過去の遺物に出番が来たりして(おまけつき)。

 現在もある渋谷駅前の“Q-FRONT”というビルにはオフィシャルサイトがあり、かつてそこでミニシアターで上映する作品を主に扱った連載を一年ほど手掛けていたことがあるのだが、恐らくその乱暴な内容のせいで、編集長以下全員がリニューアルの名のもとに強制終了された過去があるわけだ。
 別にそれ自体はどうということもないが、当たり障りのない内容に総入れ替えされたオフィシャルサイトも、今は既に消滅してしまったらしく、渋谷も既にミニシアターの街ではない。故にそのリニューアルの結果も時代にそぐわないということになり、そうした告知はビル自体のメインの店子であるTSUTAYAとかに任せておけばいいということになったんじゃねぇの。
 それはさておき、過去に書いたものと最近観たものとでたまたまリンクする事柄があり、それを掲載スタイルもそのまま、ここに再度掲載してみることにした。もう掲載されていた内容はリニューアルで消滅し、元のサイトも既に消滅してしまった以上、当の原稿を書いた人間が、掲載されていたままの内容で再度掲載することには問題もないはずだし、これは当時のオフィシャルサイト「Ayubihs」に現実に掲載された決定稿であるいうことは敢えて宣言しておく。
 従って内容が2000年当時のそのまま過ぎるし、10年前に自分が書いたものなど恥ずかしくて正直言えば目にしたくもないのだが、全てを明け透けにする誠意からそうしたいのだし、今回観た作品の内容に、その掲載内容が関連していればこその掲載でもある。でも、恥ずかしいのは文章が未熟だからじゃないよ。文章は今でも未熟だし、感性も未熟だ。繰り返すが単にその当時のそのまますぎるのだ。では照れ隠しはこれ位で、以下、いつものに加え、末尾の本文掲載に譲る。

» データ抜粋
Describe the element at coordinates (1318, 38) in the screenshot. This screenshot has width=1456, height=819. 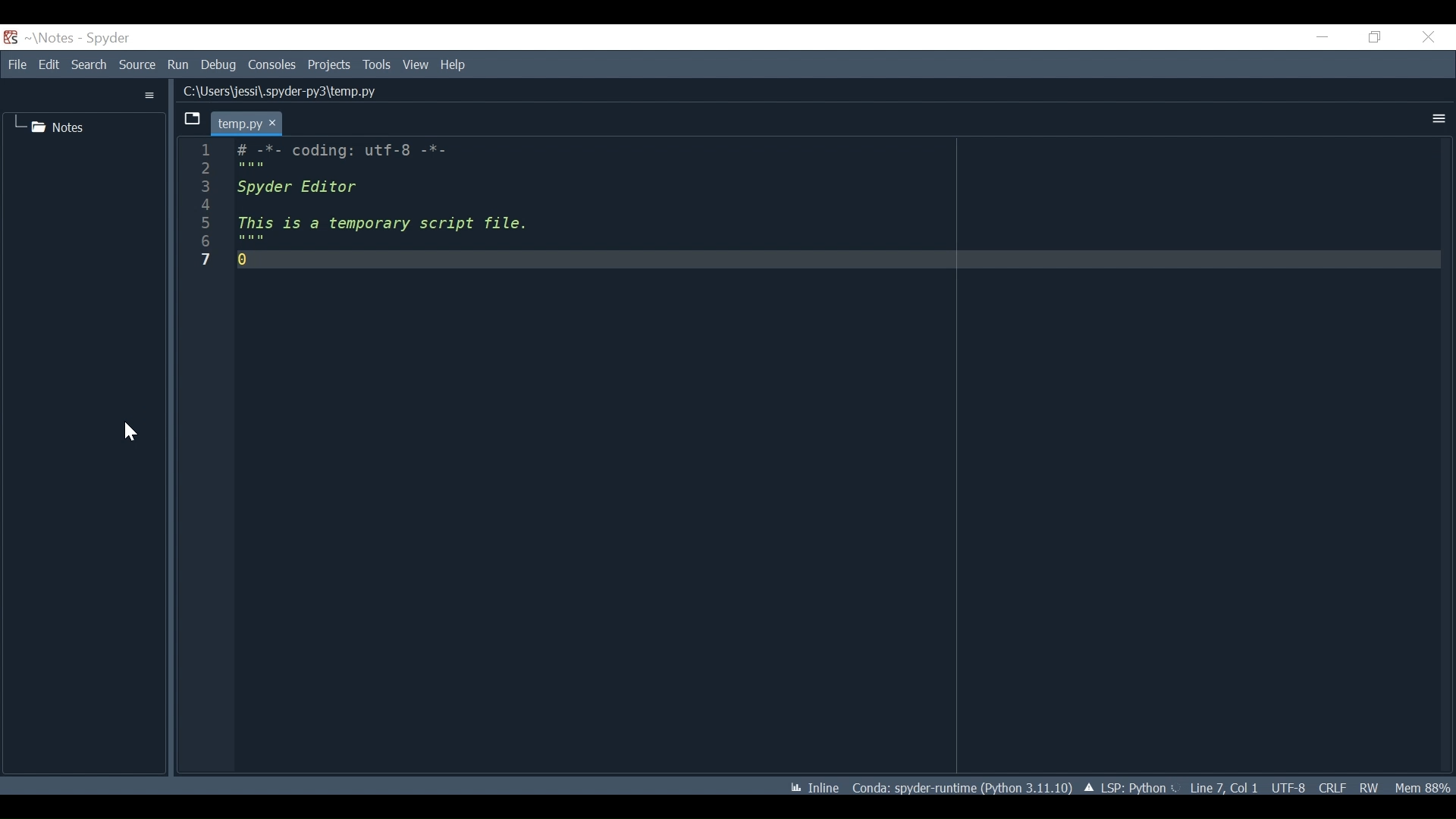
...
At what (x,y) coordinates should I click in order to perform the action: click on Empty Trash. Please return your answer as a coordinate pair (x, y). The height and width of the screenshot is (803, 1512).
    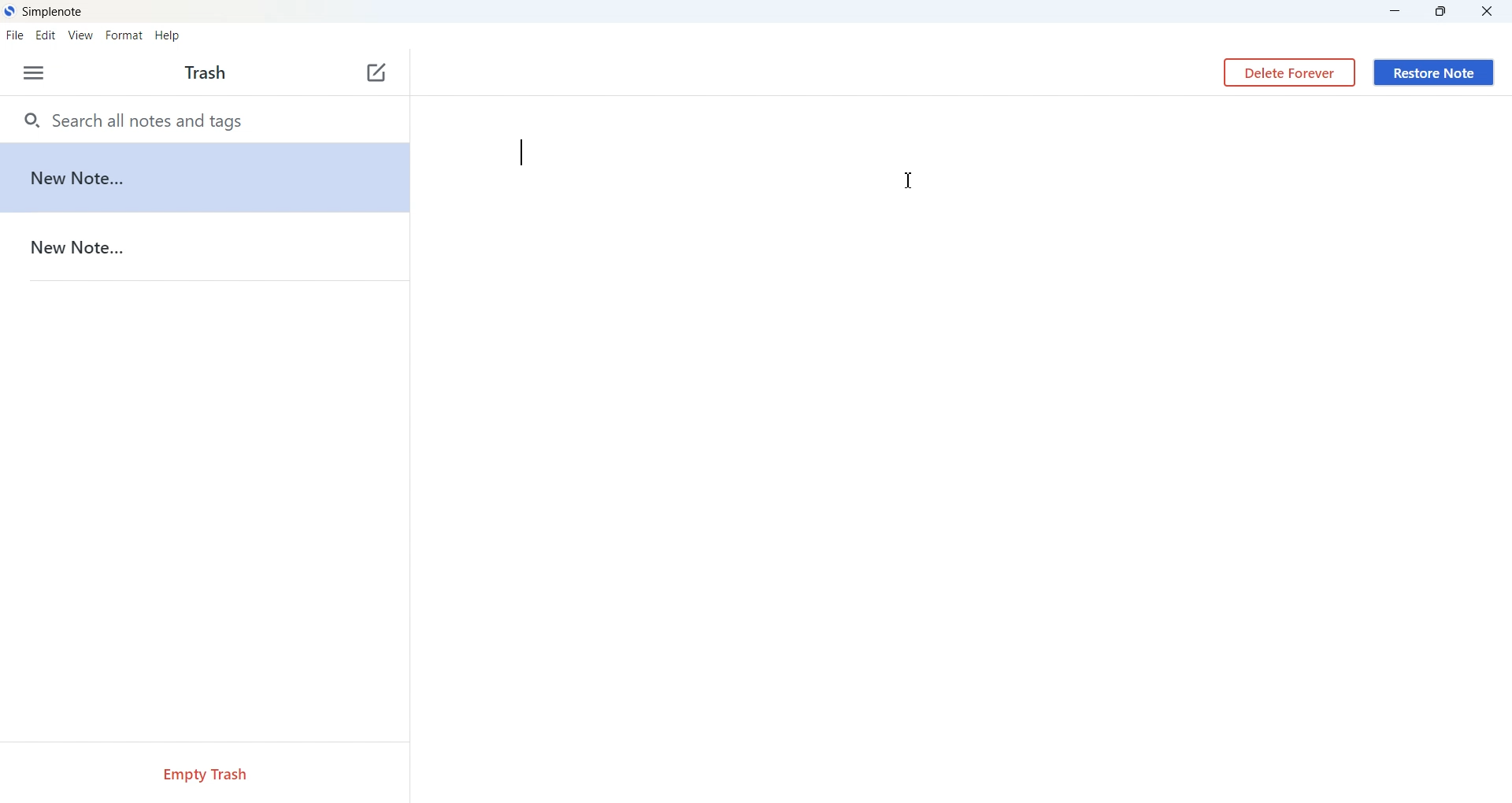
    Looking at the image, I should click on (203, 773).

» 作業内容
1/ 渋谷のビルのサイトでの連載を振り返る提示文について、次の問いに答えてください。
(a) 筆者はその連載をどれくらいの期間手掛けていたか。
(b) 原稿が掲載された当時のオフィシャルサイトの名称は何か。
(c) 再掲する内容は何年当時のものか。
2/ 渋谷のビルのサイトでの連載を振り返る提示文を、最後の文の後から引き継いで書き進めてください。
これらの記録は提示文とは関係がありません。

» 解答
1/
(a) 一年ほど
(b) 「Ayubihs」
(c) 2000年

2/
 アルシネテランさんのご招待で「パラレルライフ」試写へ。別の人間が違う時間で同じ運命を辿るというのが平行理論だそうである。この理論を前提として、自分が過去にあったケースと全く同じルートを辿っていると気づいた主人公を巡る、あがきの物語だ。“並行宇宙(並行現実)”ではなく“平行理論”だそうなので、いわゆる“パラレルワールド”ではなく、偶然と片付けてしまえば偶然に過ぎないが、作品自体がその説を提起し、支持する側に回っているため、決定論に取り込まれてしまったかのような息苦しい世界観の中で物語は進行してゆく。さらに、主人公が徐々にその現実に気付くのと並んで、きっかけとなった妻の死と、その犯人探しが描かれるのだが、真相が二転三転するので、作中で提示される理論とは別の娯楽性も有しており、この手の展開が好きであれば楽しめるだろう。演出が重く冷たいので、韓国映画が日本でもそこそこ公開され始めた時期の傑作「カル」を思い出す。あの作品では当時異例の残酷描写が印象的だったが、依然、「韓国映画の見どころは暴力描写や残酷描写にあり!」と痛感するだけの要素は、一応暴力映画ではない本作にも満載である。仕事量としては大した暴力スキルはないものの、「ス/Soo」によって暴力の優等生へと躍進したチ・ジニが主役の判事なので、後半の圧倒的な暴力性の伸びは安定している。また、ライバルの検事に「マルチュク青春通り」で番を張ってたが半殺しにされたイ・ジョンヒョク、彼らが共通して追う謎の男に「チェイサー」のハ・ジョンウが扮しているため、二人が突発的に隘路で繰り広げるチェイスの立体性や湿度は、物語の本筋とは別に純粋アクションの高揚感に溢れていて、作品の沸点を上げているのだった。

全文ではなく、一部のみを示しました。